Publié le 07 nov 2021Lecture 3 min
Traitement adjuvant du mélanome
Michèle DEKER, Neuilly-sur-seine
Le traitement adjuvant est proposé après résection complète de la tumeur afin de retarder ou d’éviter une récidive tumorale. La population cible du traitement adjuvant n’est pas homogène dans la mesure où seule une fraction, non identifiable, le requiert réellement. On traite ainsi un « risque », si bien que les effets indésirables sont moins acceptables, surtout s’ils sont irréversibles.
Quelles sont les dernières données cliniques ?
L’essai COMBI-AD (dabrafenib + trametinib) est un essai pivotal de phase 3, contrôlé en double aveugle versus placebo, dont les résultats à 5 ans ont été mis à jour cette année. Un total de 870 patients en stades IIIA, IIIB ou IIC (AJCC 7) ayant eu une résection ≤ 12 semaines avant la randomisation ont été inclus. Les patients ont reçu 1 an de traitement combiné adjuvant (anti-BRAF/anti-MEK) aux doses usuelles, et ont été suivis avec une stratification sur la mutation BRAF et le stade. Une nouvelle modalité d’évaluation, RMST, a été proposée, laquelle fournit une évaluation moyenne du temps gagné. Dans la sous-population des stades IIIA, les récidives surviennent progressivement tout au long des 5 ans de suivi. Inversement, dans la population des stades IIIC, on observe un pic de récidives dans les 12 premiers mois, suivi d’une stabilisation en plateau.
L’autre stratégie consiste à proposer un anti-PD-1 (les deux anti-PD-1 sont autorisés en traitement adjuvant). L’étude Keynote 054, essai pivot de phase 3, a évalué le pembrolizumab vs placebo chez 1 019 patients en stades IIA, IIIB, IIC et IIIC ≥ 4 ggl positifs. Un cross-over était possible chez les patients du groupe placebo qui récidiveraient dans les années suivant le traitement. Les données de survie sans récidive à 1 an sont à l’avantage du traitement par pembrolizumab (75,4 % vs 61 %), avec un hazard ratio de 0,59.
Les résultats de ces deux essais sont à confronter à ceux de l’étude CheckMate 238 qui évaluait nivolumab + ipilimumab comparativement à l’ipilimumab seul qui avait déjà prouvé son effet préventif de la récidive, ce qui explique le HR un peu plus bas (tableau) .
Comment choisir l'adjuvant ?
Le choix entre anti-PD-1 et BRAF/MEK inhibiteur est compliqué en l’absence de consensus ou de recommandation. Néanmoins certaines situations offrent une option simple :
chez les patients sans mutation BRAF, une monothérapie anti PD-1 est le seul traitement possible ;
chez les patients en stade IV, le nivolumab est la seule molécule évaluée et ayant une AMM dans cette population.

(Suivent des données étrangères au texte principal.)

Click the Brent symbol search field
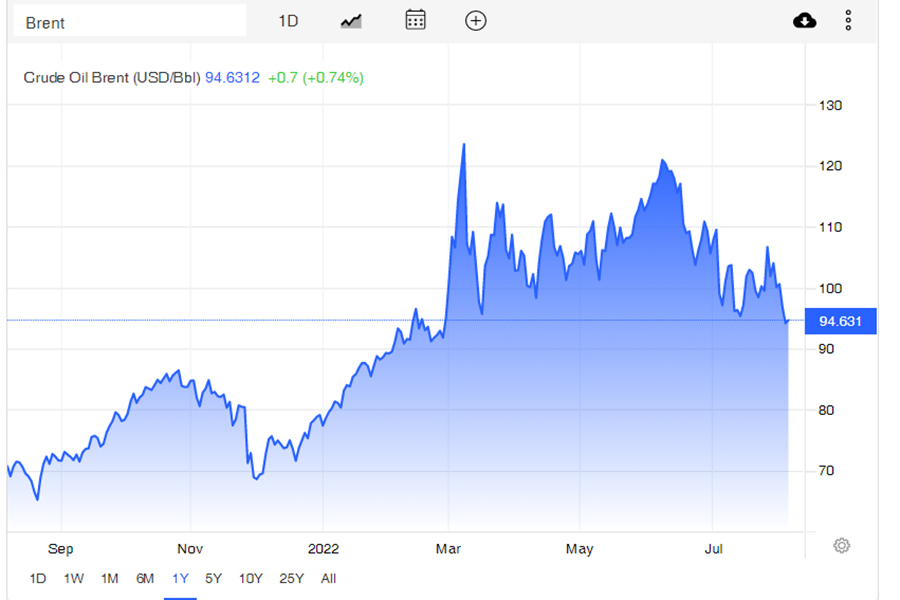 [129, 22]
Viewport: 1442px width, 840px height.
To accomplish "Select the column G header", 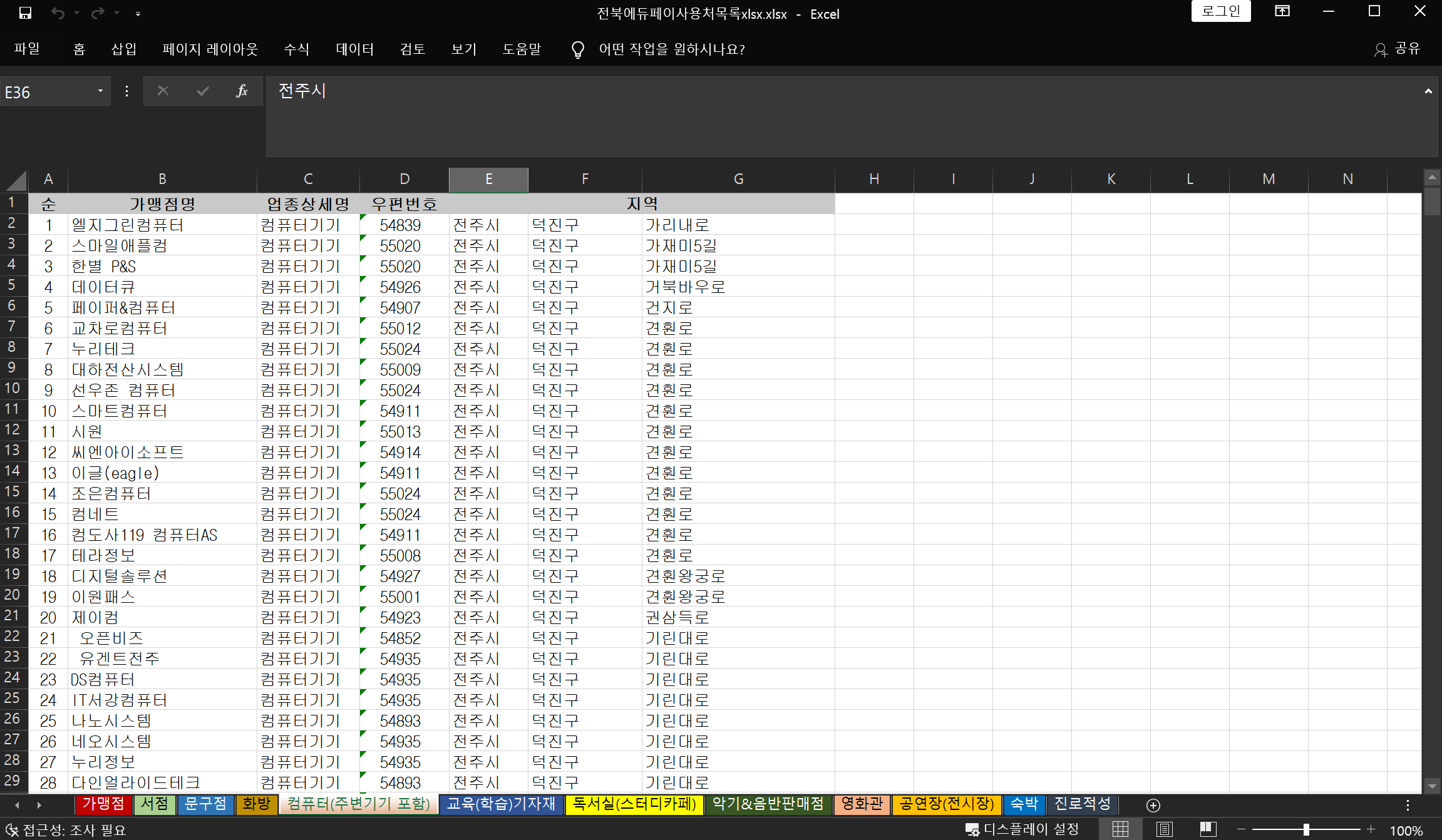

En revanche, chez les patients en stade III ou BRAF mutés, la décision est moins simple, mais pourrait s’appuyer sur des critères d’agressivité de la maladie, qui feraient pencher la balance en faveur de dabrafenib-trametinib en raison de la prévention précoce des récidives dans les stades les plus avancés. Toutefois se pose la question de la définition des maladies agressives en l’absence de critères sûrs (forte charge tumorale, LDH, cinétique rapide, effraction capsulaire, mesure radiologique, classification AJCC 7), à moins de se fier à l’intuition du clinicien. La classification AJCC est malheureusement un très mauvais marqueur pronostique et prédictif de réponse pour guider les traitements adjuvants.
Dans tous les autres cas, la décision pourrait reposer sur les attentes du patient ou sur les données de survie globale. Il faut aussi tenir compte du rôle de la première ligne de traitement anti-PD-1 sur l’évolution de la maladie, car il a été montré que l’incidence des métastases cérébrales est significativement réduite chez les patients qui ont reçu ce traitement.
Et demain ?
Il serait intéressant d’évaluer des schémas optimisés, de durée plus courte, éventuellement combinés pour les populations à très haut risque. Inversement, les populations à faible risque global, correspondant au stade II de la classification AJCC, ne sont pas concernées actuellement par les traitements adjuvants, alors qu’elles incluent des patients à haut risque, non identifiés, mais qui expliquent la majorité des décès. Ces derniers mériteraient d’être reconnus et de bénéficier d’un traitement adjuvant.
Il reste que l’intérêt des traitements adjuvants est toujours discuté chez les patients ayant un risque supposé très faible, correspondant au stade IIIA AJCC7, en particulier l’immunothérapie qui est susceptible de provoquer des complications permanentes (rares), mais graves.